*** Block opens ***

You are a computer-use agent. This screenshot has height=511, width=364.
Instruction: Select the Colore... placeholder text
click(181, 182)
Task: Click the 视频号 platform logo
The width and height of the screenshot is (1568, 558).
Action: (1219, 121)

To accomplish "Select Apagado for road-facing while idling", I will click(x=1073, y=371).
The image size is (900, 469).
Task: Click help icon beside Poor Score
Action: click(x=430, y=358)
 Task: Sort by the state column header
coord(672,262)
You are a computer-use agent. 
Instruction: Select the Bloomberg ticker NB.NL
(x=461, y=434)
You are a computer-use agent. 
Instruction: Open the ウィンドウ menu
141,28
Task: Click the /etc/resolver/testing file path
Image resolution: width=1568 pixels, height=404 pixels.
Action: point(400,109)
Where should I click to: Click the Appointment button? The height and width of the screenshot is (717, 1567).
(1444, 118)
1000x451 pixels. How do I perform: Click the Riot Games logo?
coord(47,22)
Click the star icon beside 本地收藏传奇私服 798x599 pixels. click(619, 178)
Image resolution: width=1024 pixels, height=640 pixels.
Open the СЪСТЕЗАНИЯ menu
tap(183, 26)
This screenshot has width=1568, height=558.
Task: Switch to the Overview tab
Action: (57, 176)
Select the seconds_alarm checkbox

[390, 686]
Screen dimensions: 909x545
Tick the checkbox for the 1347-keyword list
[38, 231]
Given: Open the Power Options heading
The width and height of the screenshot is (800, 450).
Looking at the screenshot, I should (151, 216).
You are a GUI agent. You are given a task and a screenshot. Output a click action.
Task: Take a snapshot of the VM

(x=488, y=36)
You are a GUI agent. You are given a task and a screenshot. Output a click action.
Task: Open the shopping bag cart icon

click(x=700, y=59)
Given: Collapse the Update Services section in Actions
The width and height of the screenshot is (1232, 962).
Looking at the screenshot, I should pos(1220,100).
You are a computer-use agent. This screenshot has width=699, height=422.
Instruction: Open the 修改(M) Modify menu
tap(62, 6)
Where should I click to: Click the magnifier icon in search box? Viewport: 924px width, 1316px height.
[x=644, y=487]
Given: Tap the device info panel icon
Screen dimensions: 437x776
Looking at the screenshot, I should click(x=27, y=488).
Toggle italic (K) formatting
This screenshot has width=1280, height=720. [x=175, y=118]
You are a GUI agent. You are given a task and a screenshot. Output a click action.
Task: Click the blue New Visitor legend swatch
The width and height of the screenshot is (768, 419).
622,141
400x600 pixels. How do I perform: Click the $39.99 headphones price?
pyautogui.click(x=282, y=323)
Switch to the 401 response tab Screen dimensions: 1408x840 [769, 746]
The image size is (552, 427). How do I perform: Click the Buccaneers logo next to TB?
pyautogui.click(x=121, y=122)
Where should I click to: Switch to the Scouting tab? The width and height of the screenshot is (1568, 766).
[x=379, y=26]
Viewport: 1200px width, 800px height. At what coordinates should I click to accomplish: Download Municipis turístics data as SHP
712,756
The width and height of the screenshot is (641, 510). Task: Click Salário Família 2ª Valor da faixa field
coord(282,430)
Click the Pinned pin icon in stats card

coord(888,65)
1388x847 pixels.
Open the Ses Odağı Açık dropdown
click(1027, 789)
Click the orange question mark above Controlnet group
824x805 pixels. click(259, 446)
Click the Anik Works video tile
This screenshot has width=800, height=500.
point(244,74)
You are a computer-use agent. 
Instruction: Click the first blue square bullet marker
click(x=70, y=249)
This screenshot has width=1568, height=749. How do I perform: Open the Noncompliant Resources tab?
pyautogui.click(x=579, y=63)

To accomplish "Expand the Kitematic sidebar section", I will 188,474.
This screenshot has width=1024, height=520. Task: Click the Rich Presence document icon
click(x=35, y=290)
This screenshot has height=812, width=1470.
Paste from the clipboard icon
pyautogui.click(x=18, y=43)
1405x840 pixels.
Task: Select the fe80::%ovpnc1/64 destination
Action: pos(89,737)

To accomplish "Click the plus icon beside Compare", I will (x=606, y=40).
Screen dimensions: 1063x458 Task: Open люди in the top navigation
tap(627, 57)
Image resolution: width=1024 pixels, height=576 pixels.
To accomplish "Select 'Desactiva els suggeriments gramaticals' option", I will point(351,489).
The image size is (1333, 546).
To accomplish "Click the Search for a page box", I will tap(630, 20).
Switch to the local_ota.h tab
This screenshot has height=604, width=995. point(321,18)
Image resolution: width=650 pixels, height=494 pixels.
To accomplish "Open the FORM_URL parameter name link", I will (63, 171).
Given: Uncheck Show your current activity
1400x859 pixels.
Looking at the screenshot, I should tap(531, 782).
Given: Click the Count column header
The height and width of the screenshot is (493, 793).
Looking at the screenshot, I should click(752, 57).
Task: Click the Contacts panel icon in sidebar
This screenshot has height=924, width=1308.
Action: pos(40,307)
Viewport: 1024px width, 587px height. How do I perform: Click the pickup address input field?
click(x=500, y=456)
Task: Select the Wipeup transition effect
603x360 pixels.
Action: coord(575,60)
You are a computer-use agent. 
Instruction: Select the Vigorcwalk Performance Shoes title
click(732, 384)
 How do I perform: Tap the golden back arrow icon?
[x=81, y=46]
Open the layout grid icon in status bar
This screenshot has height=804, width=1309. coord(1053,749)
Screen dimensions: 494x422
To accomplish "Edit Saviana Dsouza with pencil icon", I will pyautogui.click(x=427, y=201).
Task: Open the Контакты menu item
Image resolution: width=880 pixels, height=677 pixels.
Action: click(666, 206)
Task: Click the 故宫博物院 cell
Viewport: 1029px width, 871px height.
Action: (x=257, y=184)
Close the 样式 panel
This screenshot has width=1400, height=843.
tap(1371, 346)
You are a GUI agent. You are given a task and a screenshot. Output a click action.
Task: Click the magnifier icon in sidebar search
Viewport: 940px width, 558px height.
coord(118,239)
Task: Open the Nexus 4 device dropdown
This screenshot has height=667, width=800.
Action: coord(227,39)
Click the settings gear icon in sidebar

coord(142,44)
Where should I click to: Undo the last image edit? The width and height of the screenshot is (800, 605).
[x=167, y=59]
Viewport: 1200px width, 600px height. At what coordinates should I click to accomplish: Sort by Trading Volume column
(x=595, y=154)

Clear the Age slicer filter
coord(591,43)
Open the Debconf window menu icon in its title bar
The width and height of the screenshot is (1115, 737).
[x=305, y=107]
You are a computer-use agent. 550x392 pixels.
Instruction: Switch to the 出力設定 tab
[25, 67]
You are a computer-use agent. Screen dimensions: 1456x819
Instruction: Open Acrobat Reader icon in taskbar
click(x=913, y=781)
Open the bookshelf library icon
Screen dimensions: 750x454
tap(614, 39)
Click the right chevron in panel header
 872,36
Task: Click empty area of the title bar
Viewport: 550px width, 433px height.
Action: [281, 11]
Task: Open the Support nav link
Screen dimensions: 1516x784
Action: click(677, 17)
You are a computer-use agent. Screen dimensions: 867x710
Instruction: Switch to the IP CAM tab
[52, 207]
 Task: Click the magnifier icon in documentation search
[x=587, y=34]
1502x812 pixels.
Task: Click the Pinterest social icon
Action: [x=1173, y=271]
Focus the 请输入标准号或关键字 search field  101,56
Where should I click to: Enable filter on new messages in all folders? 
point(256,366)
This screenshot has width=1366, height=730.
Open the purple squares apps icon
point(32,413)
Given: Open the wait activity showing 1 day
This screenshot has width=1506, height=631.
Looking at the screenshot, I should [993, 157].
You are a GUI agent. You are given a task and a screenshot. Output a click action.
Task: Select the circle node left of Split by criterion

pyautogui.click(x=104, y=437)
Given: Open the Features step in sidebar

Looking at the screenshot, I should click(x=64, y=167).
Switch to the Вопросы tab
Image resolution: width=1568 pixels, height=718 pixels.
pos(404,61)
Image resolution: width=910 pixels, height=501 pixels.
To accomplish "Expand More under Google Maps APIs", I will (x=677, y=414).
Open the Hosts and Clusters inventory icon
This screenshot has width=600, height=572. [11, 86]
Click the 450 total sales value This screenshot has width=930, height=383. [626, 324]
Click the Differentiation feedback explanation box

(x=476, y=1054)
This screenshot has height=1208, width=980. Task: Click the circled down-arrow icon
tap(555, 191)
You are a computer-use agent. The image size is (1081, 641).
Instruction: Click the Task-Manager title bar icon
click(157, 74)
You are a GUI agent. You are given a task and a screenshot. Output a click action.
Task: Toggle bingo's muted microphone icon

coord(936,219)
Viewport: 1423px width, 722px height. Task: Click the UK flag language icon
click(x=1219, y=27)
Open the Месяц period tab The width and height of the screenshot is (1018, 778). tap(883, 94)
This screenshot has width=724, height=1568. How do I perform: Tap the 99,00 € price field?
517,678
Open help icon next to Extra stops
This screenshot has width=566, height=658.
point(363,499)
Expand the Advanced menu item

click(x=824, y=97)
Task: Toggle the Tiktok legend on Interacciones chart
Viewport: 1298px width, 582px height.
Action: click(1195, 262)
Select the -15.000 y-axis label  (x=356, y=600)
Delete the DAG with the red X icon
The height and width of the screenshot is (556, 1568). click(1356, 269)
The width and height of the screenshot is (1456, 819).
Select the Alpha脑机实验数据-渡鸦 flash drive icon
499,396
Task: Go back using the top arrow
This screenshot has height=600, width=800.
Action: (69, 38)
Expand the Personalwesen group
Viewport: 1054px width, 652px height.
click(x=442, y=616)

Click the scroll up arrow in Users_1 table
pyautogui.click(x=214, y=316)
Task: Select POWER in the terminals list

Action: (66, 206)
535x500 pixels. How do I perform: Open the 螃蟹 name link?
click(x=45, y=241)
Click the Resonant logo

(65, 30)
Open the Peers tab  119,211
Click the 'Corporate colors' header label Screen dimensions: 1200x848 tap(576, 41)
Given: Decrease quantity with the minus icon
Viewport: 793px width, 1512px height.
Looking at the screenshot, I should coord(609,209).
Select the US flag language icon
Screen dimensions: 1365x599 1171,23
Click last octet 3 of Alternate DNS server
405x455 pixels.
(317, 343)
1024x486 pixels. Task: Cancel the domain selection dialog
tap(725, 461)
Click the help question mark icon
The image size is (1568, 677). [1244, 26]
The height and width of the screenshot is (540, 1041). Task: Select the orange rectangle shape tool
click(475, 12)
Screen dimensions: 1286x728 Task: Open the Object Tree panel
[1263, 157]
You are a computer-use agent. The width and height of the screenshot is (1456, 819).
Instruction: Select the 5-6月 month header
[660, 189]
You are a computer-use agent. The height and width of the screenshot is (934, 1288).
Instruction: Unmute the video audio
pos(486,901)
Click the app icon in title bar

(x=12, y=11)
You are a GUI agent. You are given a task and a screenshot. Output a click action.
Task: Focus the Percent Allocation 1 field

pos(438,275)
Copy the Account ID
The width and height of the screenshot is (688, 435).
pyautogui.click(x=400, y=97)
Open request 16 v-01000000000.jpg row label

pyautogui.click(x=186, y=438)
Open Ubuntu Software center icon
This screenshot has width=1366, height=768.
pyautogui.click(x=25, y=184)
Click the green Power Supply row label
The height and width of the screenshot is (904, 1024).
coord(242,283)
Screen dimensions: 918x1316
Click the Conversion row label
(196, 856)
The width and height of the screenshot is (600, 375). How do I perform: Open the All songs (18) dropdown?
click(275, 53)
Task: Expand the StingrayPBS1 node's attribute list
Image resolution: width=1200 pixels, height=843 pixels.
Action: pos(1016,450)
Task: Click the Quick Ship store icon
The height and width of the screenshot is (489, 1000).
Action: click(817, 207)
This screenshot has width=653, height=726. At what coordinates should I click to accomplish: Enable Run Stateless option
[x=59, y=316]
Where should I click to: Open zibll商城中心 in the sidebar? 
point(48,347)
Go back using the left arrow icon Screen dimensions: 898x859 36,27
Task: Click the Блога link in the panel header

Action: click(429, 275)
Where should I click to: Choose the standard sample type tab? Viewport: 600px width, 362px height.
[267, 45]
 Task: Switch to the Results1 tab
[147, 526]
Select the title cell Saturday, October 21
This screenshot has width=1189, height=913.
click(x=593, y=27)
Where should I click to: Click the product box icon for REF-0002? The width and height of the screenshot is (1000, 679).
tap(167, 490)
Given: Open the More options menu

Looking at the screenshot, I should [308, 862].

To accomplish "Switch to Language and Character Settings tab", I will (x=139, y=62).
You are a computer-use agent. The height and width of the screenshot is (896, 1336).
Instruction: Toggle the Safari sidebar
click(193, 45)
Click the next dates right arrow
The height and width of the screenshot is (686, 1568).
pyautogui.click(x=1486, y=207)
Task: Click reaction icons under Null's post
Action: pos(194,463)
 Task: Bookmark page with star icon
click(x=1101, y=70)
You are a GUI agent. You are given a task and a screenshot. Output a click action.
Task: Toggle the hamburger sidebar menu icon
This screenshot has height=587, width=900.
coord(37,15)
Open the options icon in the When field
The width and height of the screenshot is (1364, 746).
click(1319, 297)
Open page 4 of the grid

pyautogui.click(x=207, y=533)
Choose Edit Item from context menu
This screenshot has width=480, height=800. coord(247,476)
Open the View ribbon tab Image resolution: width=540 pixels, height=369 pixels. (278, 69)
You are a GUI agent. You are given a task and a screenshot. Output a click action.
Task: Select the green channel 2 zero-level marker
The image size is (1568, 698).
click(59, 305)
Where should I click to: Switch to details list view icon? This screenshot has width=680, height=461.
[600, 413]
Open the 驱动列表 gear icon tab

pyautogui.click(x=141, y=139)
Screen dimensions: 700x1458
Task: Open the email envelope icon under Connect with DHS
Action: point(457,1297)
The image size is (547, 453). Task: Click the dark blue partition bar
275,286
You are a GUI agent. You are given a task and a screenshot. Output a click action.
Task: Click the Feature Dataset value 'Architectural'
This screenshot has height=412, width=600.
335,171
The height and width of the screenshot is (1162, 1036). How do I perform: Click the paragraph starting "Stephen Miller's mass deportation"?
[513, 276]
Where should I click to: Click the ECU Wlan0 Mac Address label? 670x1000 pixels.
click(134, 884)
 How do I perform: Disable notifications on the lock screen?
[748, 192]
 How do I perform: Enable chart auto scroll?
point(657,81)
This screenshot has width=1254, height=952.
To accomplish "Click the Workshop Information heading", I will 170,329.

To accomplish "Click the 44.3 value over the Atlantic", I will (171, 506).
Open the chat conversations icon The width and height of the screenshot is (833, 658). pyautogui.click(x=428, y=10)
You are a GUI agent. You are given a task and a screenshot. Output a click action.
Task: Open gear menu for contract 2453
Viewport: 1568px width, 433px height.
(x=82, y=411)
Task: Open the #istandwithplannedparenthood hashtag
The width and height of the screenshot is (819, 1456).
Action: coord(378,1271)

*** Block closes ***

- YOUR TASK: Anywhere the listing shows the word "green", copy the full line.

- OUTPUT FOR THIS EXERCISE:
Click the green Power Supply row label
Task: Select the green channel 2 zero-level marker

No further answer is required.